On Thursday, July 1, amendments to the Civil Procedure Law came into force, which provides for the right of the court to oblige perpetrators to undergo a social rehabilitation course to reduce violent behaviour. The purpose of the amendments to the law is to prevent and reduce further risks of violence, as well as to act preventively so that situations of violence do not recur or at least decrease by correcting a person's violent behavioural habits.
The amendments to the law envisage the obligation of the abusive person to complete a social rehabilitation course to reduce violent behaviour within one year from the day of receiving the court decision, as well as impose an obligation on the abusive person to partially cover the costs of social rehabilitation courses. The amount of the co-payment depends on how long after the court decision the violent person starts taking the courses. Namely, if the courses are started within six months from the date of receipt of the court decision, then the co-payment is provided in the amount of only ten percent of the course costs.
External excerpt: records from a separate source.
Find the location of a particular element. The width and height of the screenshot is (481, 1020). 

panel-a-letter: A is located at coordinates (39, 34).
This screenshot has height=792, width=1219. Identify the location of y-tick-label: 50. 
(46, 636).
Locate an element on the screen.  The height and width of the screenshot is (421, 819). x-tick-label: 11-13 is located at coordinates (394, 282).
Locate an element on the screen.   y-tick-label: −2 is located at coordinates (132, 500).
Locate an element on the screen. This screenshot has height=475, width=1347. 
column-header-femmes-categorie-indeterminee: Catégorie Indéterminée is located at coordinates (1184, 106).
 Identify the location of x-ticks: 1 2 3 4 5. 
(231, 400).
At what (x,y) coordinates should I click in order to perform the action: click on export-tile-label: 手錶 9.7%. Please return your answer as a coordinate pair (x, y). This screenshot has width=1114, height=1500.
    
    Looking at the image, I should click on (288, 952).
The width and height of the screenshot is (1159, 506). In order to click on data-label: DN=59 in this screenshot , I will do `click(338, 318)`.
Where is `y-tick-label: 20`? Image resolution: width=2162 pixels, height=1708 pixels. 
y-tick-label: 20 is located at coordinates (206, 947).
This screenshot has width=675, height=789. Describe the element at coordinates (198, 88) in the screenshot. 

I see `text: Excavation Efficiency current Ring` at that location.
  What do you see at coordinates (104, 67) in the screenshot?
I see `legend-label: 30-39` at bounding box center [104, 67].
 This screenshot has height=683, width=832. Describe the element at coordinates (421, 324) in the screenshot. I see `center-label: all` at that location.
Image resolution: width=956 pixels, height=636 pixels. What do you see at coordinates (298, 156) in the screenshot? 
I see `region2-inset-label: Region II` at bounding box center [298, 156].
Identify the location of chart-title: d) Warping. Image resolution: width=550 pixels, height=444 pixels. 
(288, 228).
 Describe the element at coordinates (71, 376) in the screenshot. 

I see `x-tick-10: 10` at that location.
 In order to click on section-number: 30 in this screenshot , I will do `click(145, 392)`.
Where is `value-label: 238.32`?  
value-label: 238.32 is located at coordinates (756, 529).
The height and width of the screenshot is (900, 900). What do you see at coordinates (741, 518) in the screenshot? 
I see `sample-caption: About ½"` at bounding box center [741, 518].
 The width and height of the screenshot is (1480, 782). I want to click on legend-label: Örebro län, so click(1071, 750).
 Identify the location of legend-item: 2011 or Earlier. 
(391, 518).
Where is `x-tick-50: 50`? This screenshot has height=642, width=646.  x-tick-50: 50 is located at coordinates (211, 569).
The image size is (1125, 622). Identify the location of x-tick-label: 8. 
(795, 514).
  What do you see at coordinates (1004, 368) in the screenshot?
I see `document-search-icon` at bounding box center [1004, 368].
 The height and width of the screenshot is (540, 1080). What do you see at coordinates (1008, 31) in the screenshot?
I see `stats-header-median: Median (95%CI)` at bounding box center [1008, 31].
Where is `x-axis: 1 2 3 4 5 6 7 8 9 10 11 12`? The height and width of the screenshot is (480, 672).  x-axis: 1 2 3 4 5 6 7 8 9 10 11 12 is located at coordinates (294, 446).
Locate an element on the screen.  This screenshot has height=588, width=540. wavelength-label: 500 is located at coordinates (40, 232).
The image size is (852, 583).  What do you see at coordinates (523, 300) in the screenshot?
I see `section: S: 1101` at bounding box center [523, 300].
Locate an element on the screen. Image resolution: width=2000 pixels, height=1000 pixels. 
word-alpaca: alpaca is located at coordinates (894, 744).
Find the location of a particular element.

The abusive person will have to attend the courses at the social rehabilitation institution specified in the court decision. In case the perpetrator does not fulfil the obligations specified by law, he or she will be subject to criminal liability.
In order to protect the rights of an individual, an application for temporary protection from violence may be submitted to the court by the victim or the orphan's and custody court, if the child's parent or guardian has not submitted an application, by requesting the court to oblige the abusive person to complete the courses for the management of violent behaviour (as well as other measures for protection from violence). At the same time, it can be submitted through the police.
The temporary protection introduced by the amendments to the law is expected to be an effective way to reduce the occurrence of violent situations and address the risks of violence in society in the long run.